I’m told people who’ve stood at the edge often report the same arc in their final hours: terror is real, then something shifts. The struggle drains away, and a quiet settles in—like the soul finally exhaling. That’s the peace I want.

Bottom line: knowing you’re going to die doesn’t ruin life. Sometimes it illuminates it. The fear keeps you human. The peace sets you free. You walk a strange, beautiful line between being scared shitless and strangely okay with it all. And oddly enough, that’s exactly when you start really living—seeing in true color, hearing the hidden notes in songs you’ve known forever. In the final moments… you truly live.

Wednesday, March 11, 2026

An Appeal for Mercy

Dear Lord, as a loyal Catholic I come before You with a modest request: when judgment comes, please apply ‘time served’ toward my Purgatory sentence before entering your kingdom.

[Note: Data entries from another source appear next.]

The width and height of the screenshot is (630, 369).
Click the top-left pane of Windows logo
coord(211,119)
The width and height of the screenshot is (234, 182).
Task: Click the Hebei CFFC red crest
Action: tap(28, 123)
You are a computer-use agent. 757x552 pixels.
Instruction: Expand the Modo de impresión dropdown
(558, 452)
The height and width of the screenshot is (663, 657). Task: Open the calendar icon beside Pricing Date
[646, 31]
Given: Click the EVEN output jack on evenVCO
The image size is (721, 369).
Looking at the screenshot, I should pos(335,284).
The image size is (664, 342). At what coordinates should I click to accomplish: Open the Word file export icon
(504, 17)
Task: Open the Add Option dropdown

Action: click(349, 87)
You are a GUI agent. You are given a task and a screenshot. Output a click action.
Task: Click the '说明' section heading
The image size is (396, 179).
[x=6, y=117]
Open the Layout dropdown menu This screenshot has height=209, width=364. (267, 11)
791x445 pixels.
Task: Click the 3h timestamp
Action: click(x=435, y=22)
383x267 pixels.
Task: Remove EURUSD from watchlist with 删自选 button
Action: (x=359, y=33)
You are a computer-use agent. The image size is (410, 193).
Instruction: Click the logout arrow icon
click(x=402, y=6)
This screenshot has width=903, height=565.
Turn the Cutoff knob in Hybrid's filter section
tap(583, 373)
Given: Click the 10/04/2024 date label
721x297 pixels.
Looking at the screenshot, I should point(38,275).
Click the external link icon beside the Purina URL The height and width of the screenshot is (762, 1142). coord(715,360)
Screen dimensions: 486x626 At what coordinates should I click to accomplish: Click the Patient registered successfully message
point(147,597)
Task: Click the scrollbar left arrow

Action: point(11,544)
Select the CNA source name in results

Dealing with leftist liberals and their endless nonsense down here has felt like boot camp for the soul. Surely that counts toward time off?

Tuesday, March 10, 2026

His Plans

The past few weeks have felt heavier than usual. The pain, once a familiar shadow, has sharpened into something relentless, digging deeper with every movement, every breath. Nights stretch long and broken—waves of ache pulling me awake again and again, leaving my mind foggy, thoughts scattered like leaves in the wind. Sleep, that quiet refuge, has become a battleground, and without it, even simple clarity feels out of reach. I find myself whispering, Lord, I need relief. Please.

Yet in the midst of this storm, a quiet certainty holds firm: I still trust in God’s plans, even when they remain hidden from me. I don’t see the full picture—why this intensity now, why this prolonged season—but I cling to the promise that He knows the path, that His ways are higher, purposeful, and ultimately good. Jeremiah 29:11 echoes in my heart: “For I know the plans I have for you,” declares the Lord, “plans to prosper you and not to harm you, plans to give you hope and a future.” I repeat it like a lifeline when doubt creeps in.

I’ve been through worse before—sharper spikes, darker valleys—and God carried me through each one. This sustained burn is different, testing endurance in new ways, but the truth remains: I’ve survived.

When the pain surges and words fail, I turn to what I can do: meditation to quiet the racing mind, focusing on slow breaths and His presence, letting the tension ease even if just a little. Prayer becomes my anchor—simple, honest conversations where I lay it all bare, asking for strength, for rest, for mercy. These practices don’t erase the hurt, but they shift my gaze upward, reminding me I’m not alone in it. They create small spaces of peace amid the chaos, helping me endure one more hour, one more night. A few puffs of the medicine as needed.

I’m weary, yes. Desperate for true relief. But I’m not without hope. God is weaving something through this—even if I can’t yet see the pattern. Until then, I keep reminding myself: He’s been faithful before. He’ll be faithful again. And in the waiting, His grace is enough.